What the task asks: Return every line of the records, exact and in full, until you have returned the line with "Task: Click the Конструктор button", and include none of the pictures.

Segment Start: Supplied information

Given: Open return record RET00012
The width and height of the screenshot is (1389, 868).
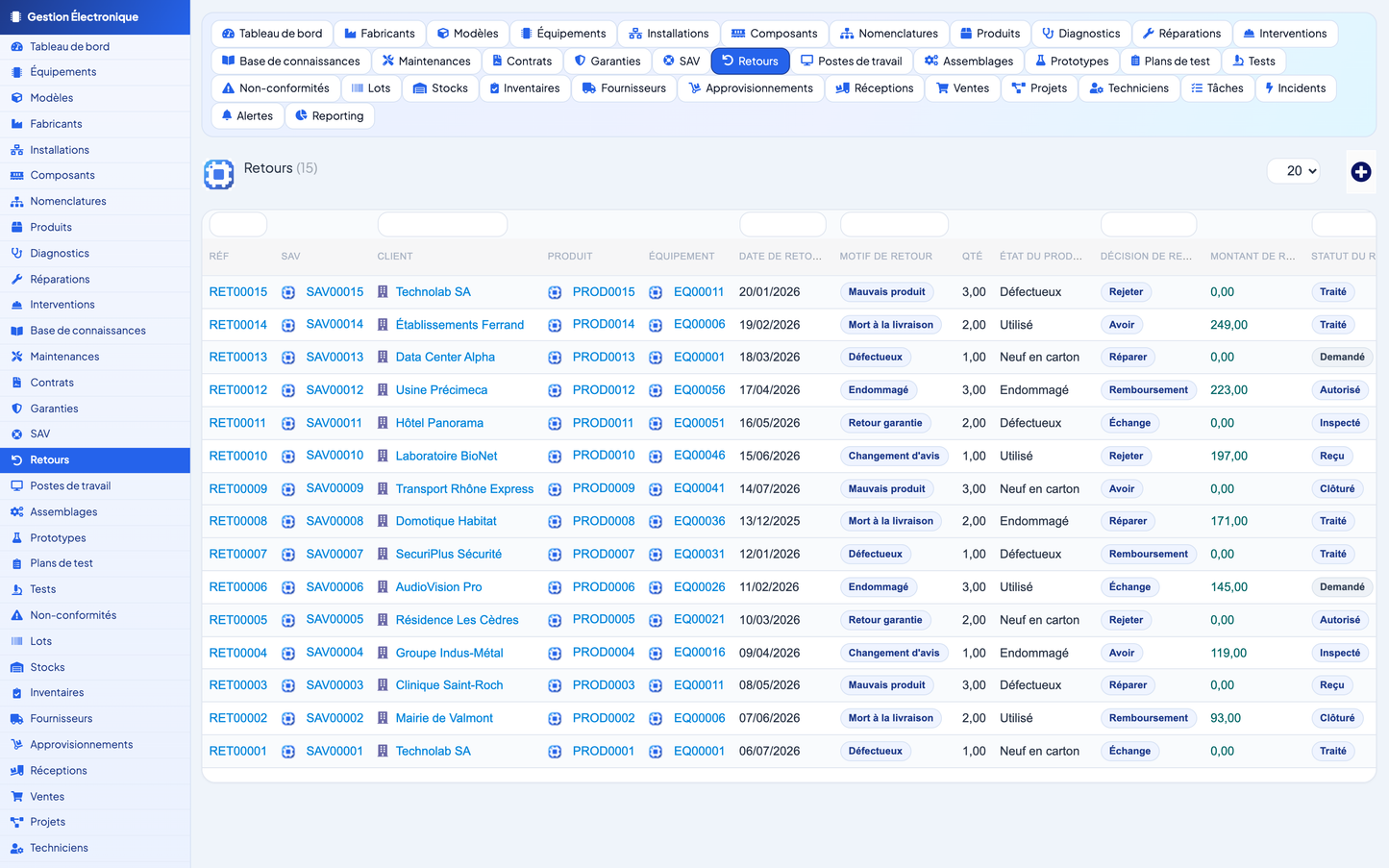Looking at the screenshot, I should [238, 390].
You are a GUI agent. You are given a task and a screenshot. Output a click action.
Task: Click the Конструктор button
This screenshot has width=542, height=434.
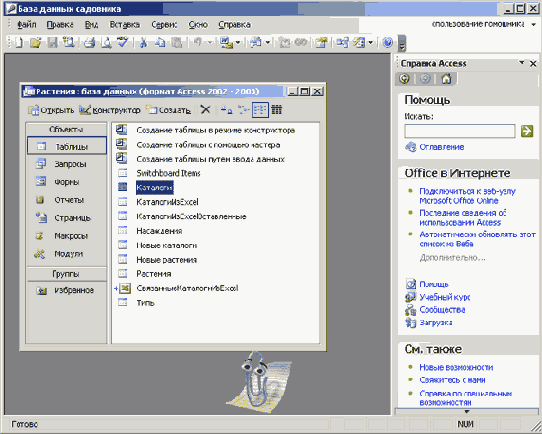point(110,110)
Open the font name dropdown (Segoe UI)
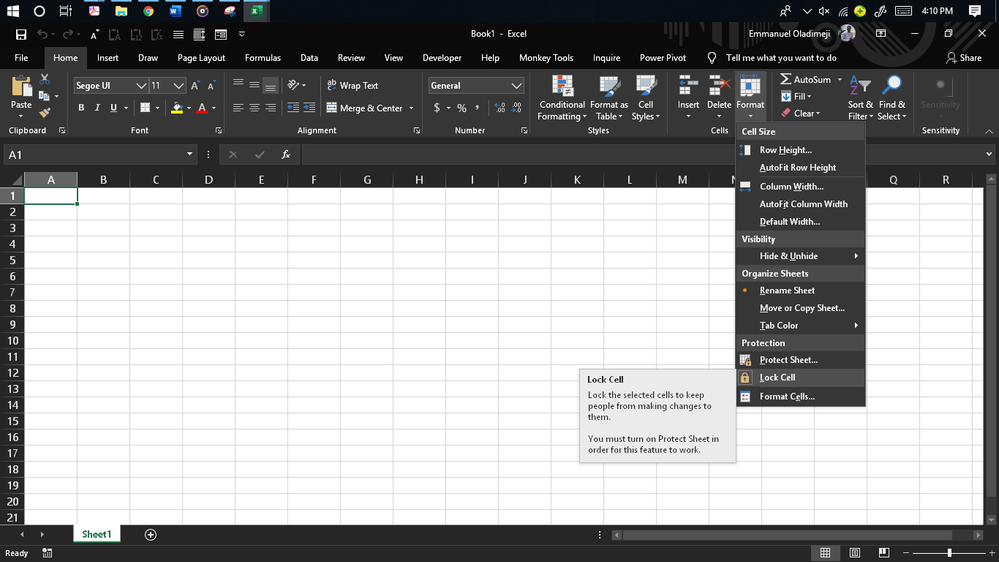This screenshot has height=562, width=999. click(141, 86)
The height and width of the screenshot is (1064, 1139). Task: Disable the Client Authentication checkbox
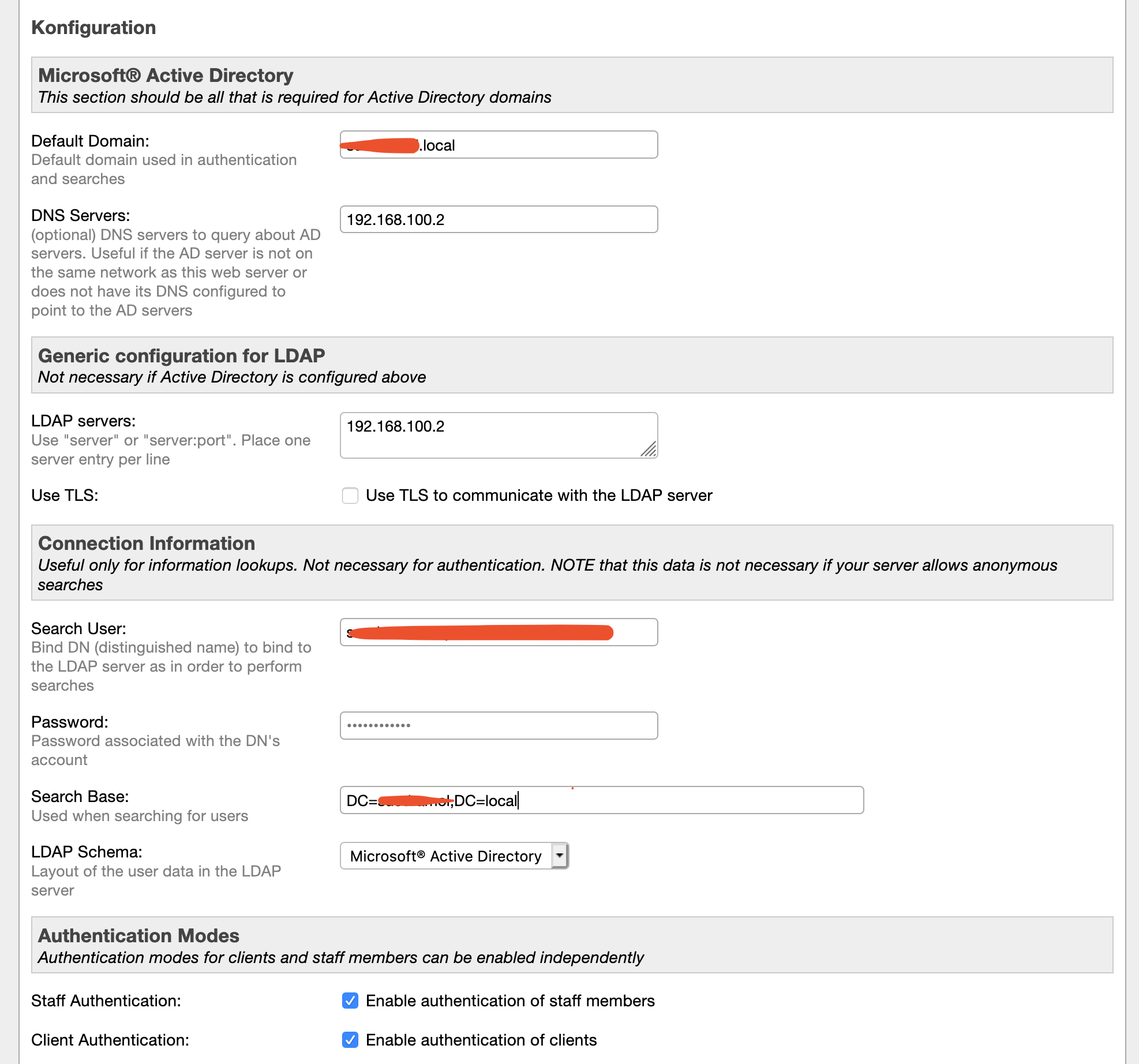(x=350, y=1040)
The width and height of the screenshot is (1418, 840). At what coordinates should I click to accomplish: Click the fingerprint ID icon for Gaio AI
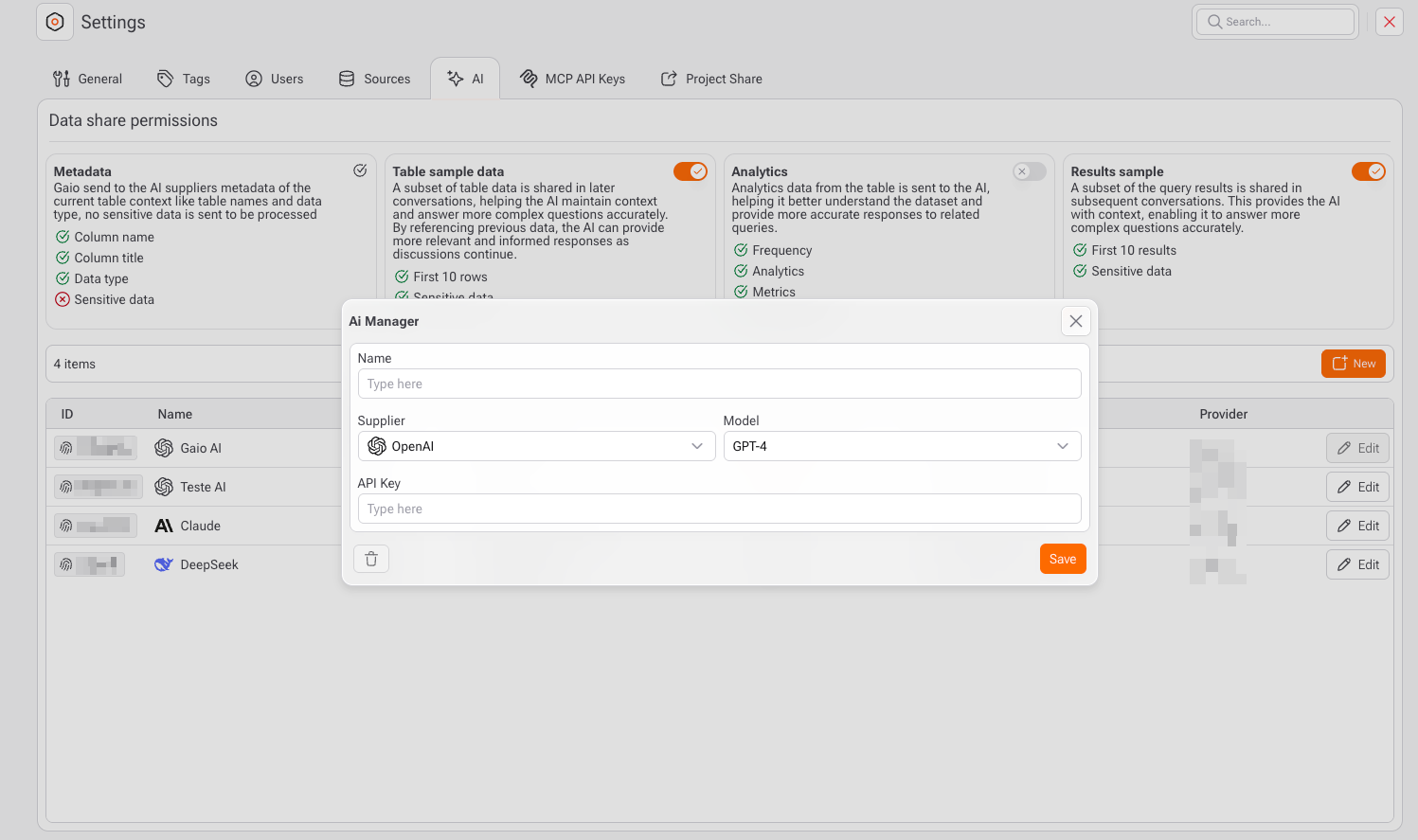coord(66,448)
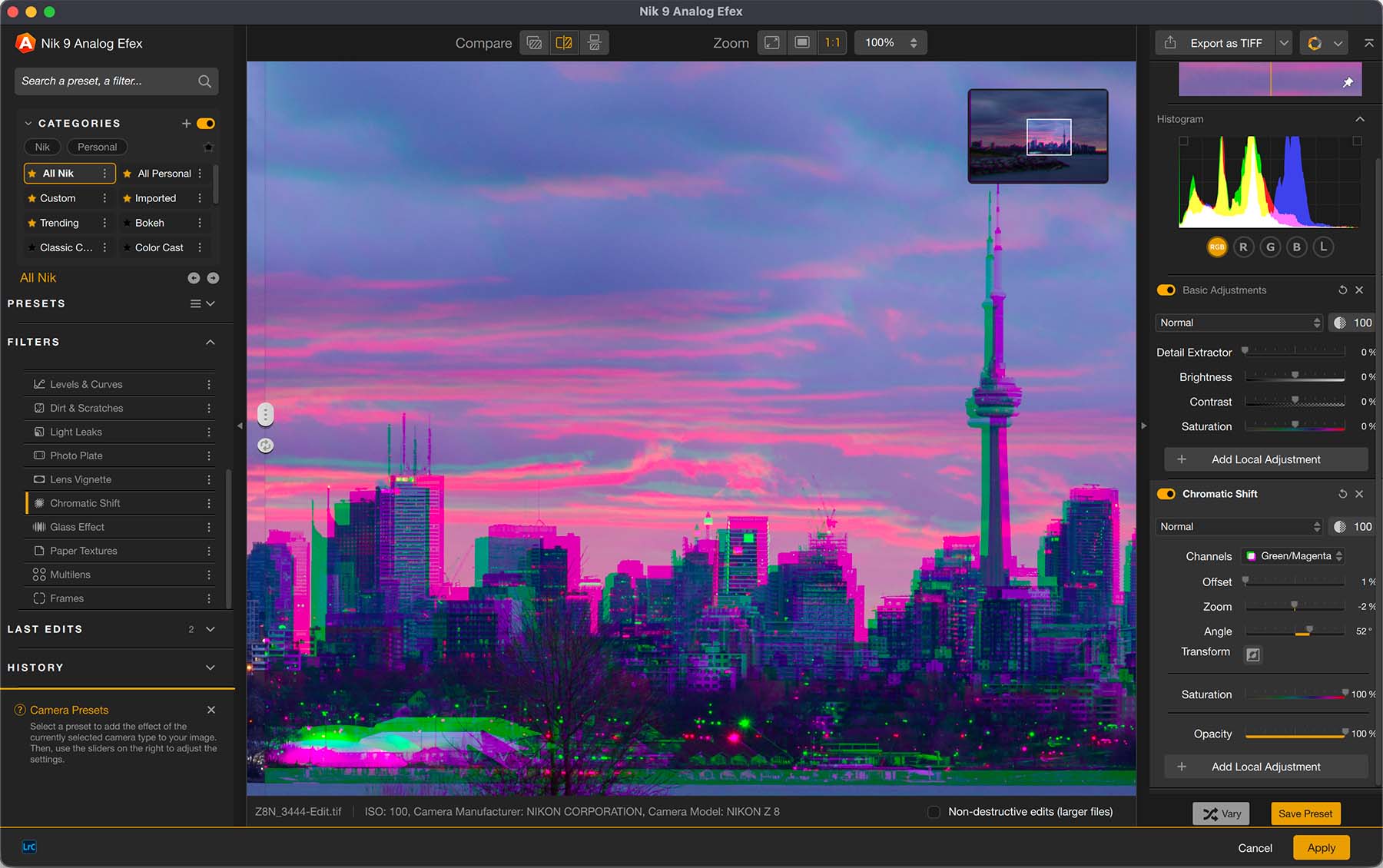This screenshot has height=868, width=1383.
Task: Enable Non-destructive edits checkbox
Action: [934, 812]
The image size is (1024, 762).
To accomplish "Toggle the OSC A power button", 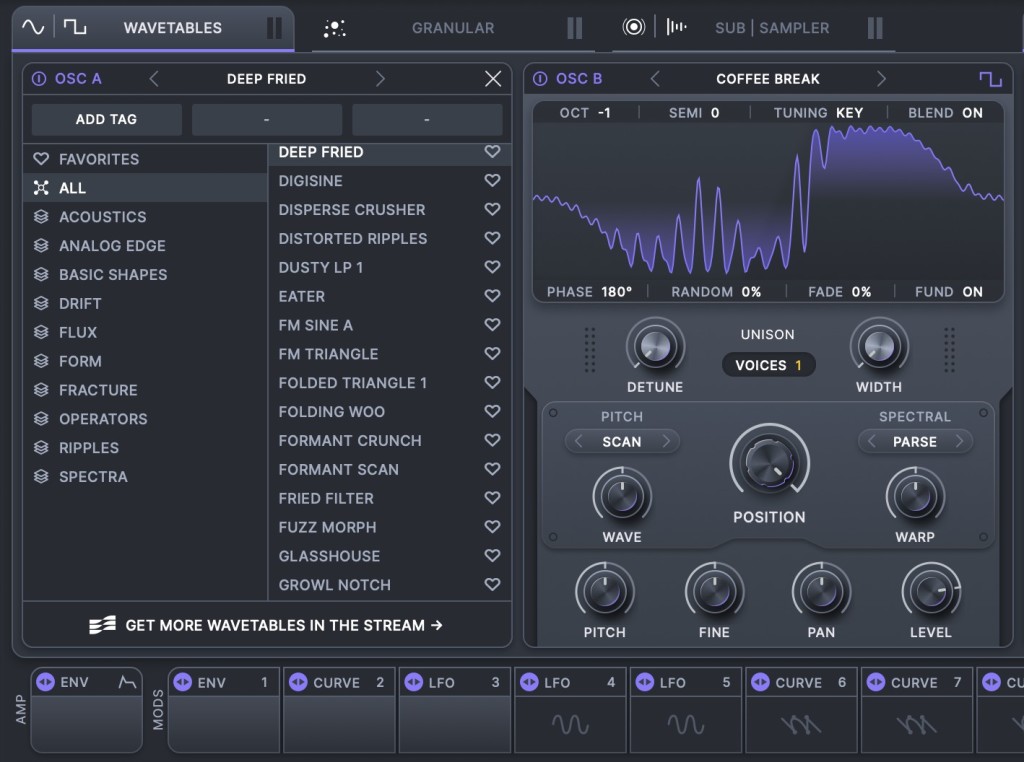I will click(39, 79).
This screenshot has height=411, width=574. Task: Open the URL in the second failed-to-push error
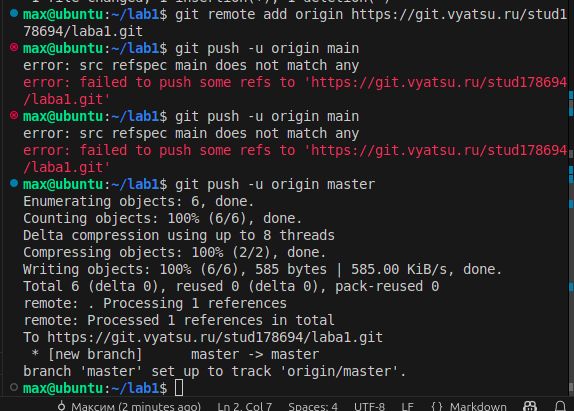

Segment End: Supplied information

Answer below:
Given: Open return record RET00012
The width and height of the screenshot is (1389, 868).
Looking at the screenshot, I should [238, 390].
You are a GUI agent. You are given a task and a screenshot. Output a click action.
Task: Click the Конструктор button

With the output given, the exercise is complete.